En revanche, la direction d’acteurs s’avère infiniment précise, efficace, et quelques idées fortes cristallisent la toute-puissance du drame : le mouvement de la foule séparant Elisabeth et Carlos au premier acte, alors que la future Reine doit choisir entre son amour naissant et le trône, la robe noire dans laquelle on la corsète dès lors qu’elle accepte la main de Philippe, les trois murs descendant sur le plateau à la fin du même acte, enfermant l’Infant dans une invincible solitude et surtout, l’inoubliable et terrifiant autodafé, pour lequel Konwitschny transpose momentanément l’action au XXe siècle, faisant de Philippe II l’équivalent d’un dictateur moderne. L’autodafé commence pendant l’entracte : les spectateurs, n’ayant pas encore regagné leurs places, voient arriver le Grand Inquisiteur, les condamnés, traînés, battus par les gardes, précédés de journalistes avides de photos malsaines, et le couple royal entouré de gardes du corps. La musique commence dans la salle, quelques instruments, disposés dans les espaces extérieurs leur répondent, les artistes commencent à chanter, les spectateurs regagnent progressivement leurs places : tout ceci crée une atmosphère de désordre et de violence à la mesure du caractère ignoble de l’événement se déroulant sur scène. Lorsque l’Infant (c'est-à-dire Don Carlos) se révolte, il tente de montrer aux caméras qui filment la scène des photos des supplices endurés par les victimes de l’Inquisition, tandis que des tracts (reproduisant ces mêmes photos) sont distribués aux spectateurs. Comble de l’horreur et de l’hypocrisie : la voix du Ciel est une star invitée qui, pour couronner cette détestable cérémonie, a pour mission de chanter la paix et le pardon. Presque 20 ans après la création du spectacle, cette scène a gardé intacts son efficacité, sa force, et son caractère éminemment dérangeant sur le public.
Musicalement, c’est la version française et intégrale qui a été retenue (même les scènes coupées par Verdi avant la création ont été rétablies). Dramatiquement, le chœur initial permet de comprendre à la fois la souffrance du peuple français et le lien très fort qui l’unit à Elisabeth (son futur renoncement à Carlos en devient donc bien plus vraisemblable). Le bal costumé ouvrant le troisième acte rend enfin crédible la méprise de Carlos, prenant Eboli pour la Reine. Musicalement, le duo du premier acte entre Elisabeth et l’Infant permet de rendre vraiment bouleversant celui du second : de compatir d'autant plus à la douleur de ces amoureux dorénavant séparés, en ayant auparavant assisté à l’éclosion de leur amour.
Le chef Pier Giorgio Morandi confère à l’œuvre un dramatisme efficace tout en restant sobre et attentif au plateau.
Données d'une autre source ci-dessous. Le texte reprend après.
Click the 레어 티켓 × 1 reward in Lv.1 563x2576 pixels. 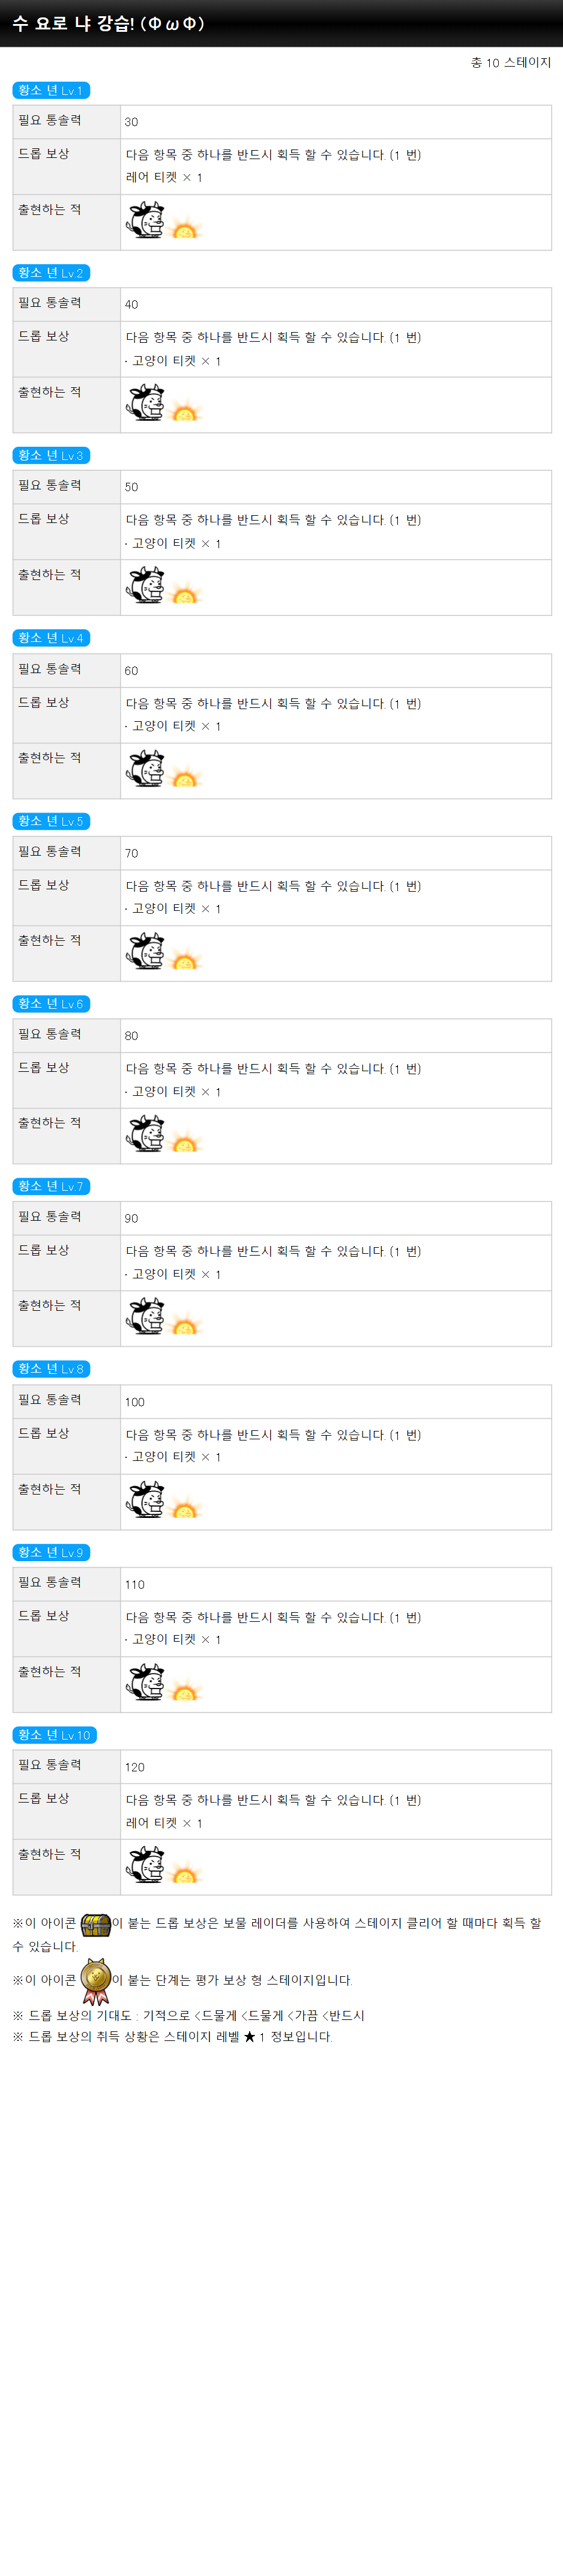click(164, 177)
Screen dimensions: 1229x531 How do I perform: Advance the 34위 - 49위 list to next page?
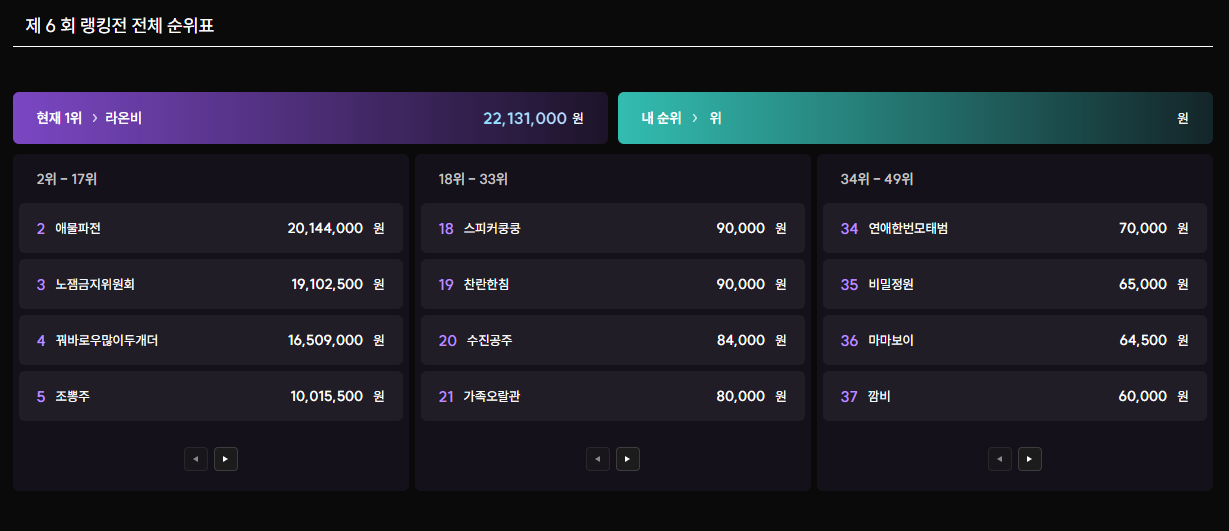point(1029,459)
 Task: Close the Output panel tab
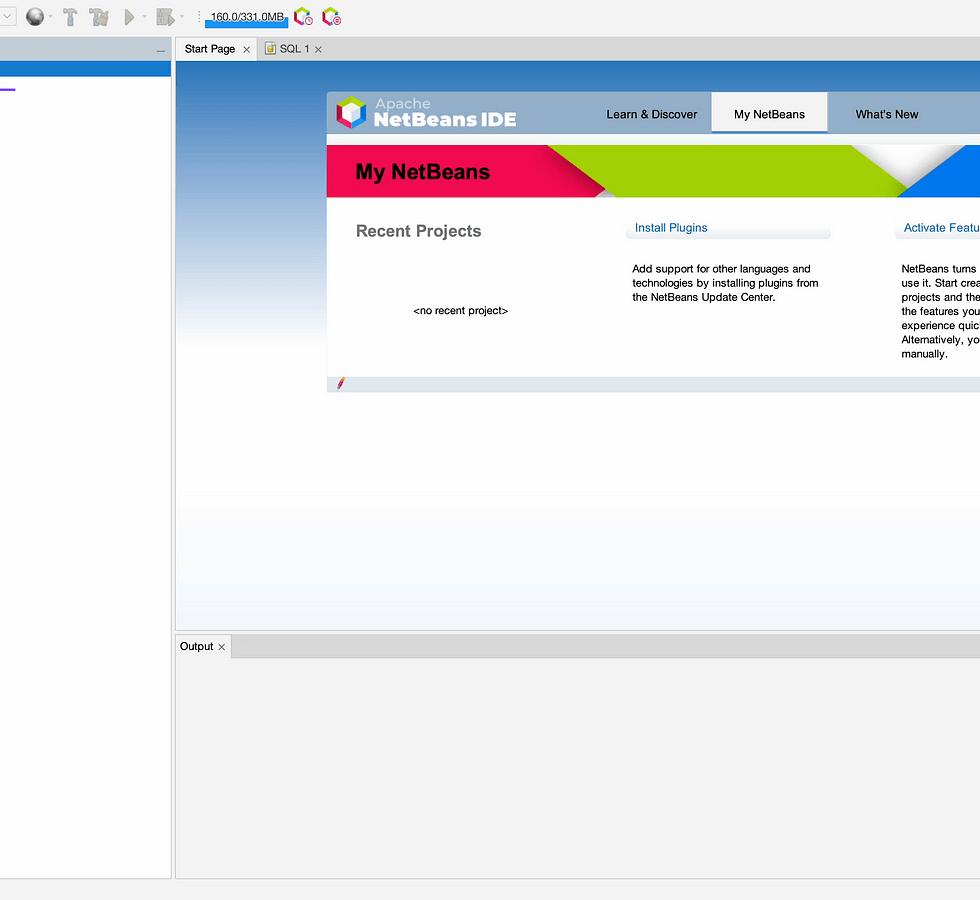(222, 647)
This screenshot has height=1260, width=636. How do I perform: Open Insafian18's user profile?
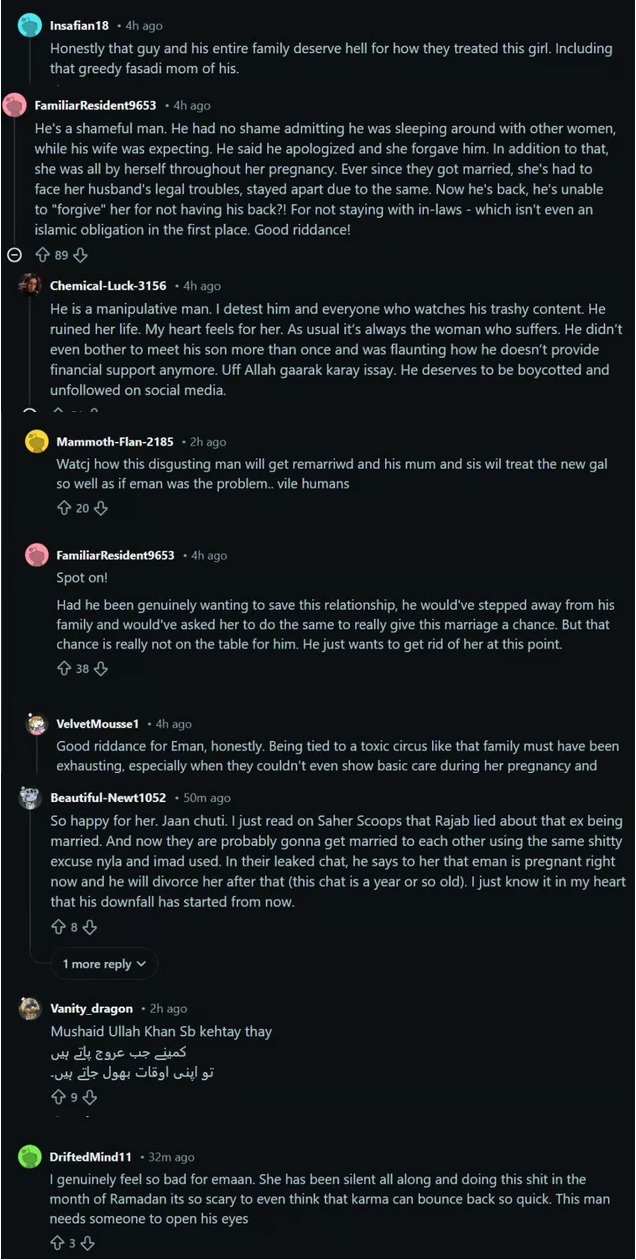(78, 25)
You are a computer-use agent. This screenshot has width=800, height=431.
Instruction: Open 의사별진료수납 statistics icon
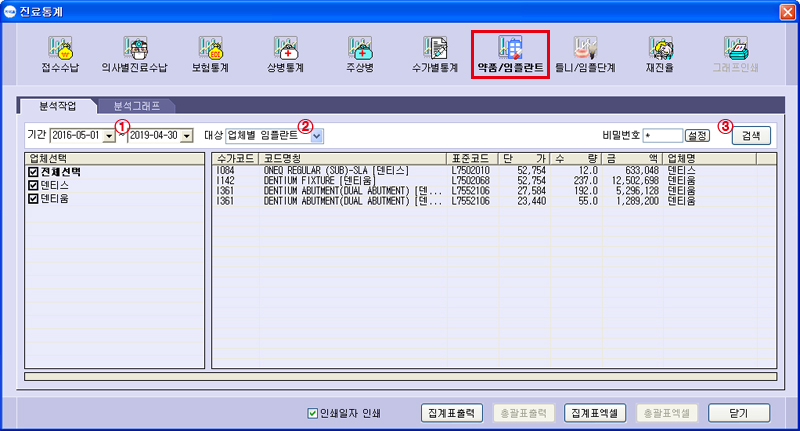click(134, 54)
L’orchestre fait entendre une pâte très homogène, de laquelle se détachent une ligne, un instrument, un détail mis en valeur –à bon escient– par le chef. Les chœurs, en dépit de légers décalages, se montrent précis et pleinement impliqués, notamment dans le spectaculaire autodafé.
Le plateau souffre d’une prononciation française souvent imparfaite, à l’exception d’Hiroshi Amako (Comte de Lerme au timbre clair et bien projeté) et du francophone Luigi de Donato (le Grand Inquisiteur). Gabriele Rossmanith et Na’ama Shulman, voix souples et ductiles, s’acquittent au mieux de leur tâche en Thibault et en Voix céleste. Alin Anca est un Moine jeune de silhouette mais sombre de voix, conférant la noblesse nécessaire aux imprécations de celui qui, dans cette mise en scène, s’avère bel et bien être Charles Quint lui-même. Après Rocco (Fidelio) à Tourcoing cet hiver, Luigi de Donato poursuit avec succès ses escapades hors des chemins baroques : son Grand Inquisiteur, impressionnant de stature et de timbre, impose son autorité, ses graves abyssaux, sa projection fière face au Philippe de Gábor Bretz : la basse hongroise fait entendre un timbre sombre et parfois un peu rocailleux, mais le legato et les nuances dont il pare son monologue font de cette page le moment d’émotion attendu. Elena Zhidkova impressionne lors de son apparition : silhouette féline, port altier, arrogance de la projection : les principales caractéristiques de la Princesse espagnole. La ligne de chant pourtant se fait parfois fluctuante, et certains aigus forte sont un peu courts (la chanteuse n’en remporte pas moins un vrai succès personnel).
La voix d’Alexey Bogdanchikov souffre parfois d’un relatif manque de puissance, notamment dans les ensembles. Son art du chant lui permet cependant de délivrer une mort de Posa émouvante, chantée sur le souffle et parée de belles nuances. Pavel Černoch ne renouvelle pas tout à fait sa prestation de la saison dernière à Bastille : la voix paraît légèrement fatiguée, avec quelques difficultés à lier les registres ou à passer du chant piano au forte. Les aigus redoutés de l’autodafé (« Je serai ton sauveur, noble peuple flamand ! ») ou du finale du IV (« Mes royaumes sont près de lui ! ») passent, mais en force et un peu rapidement. Son implication totale dans le rôle semble toutefois pleinement convaincre le public.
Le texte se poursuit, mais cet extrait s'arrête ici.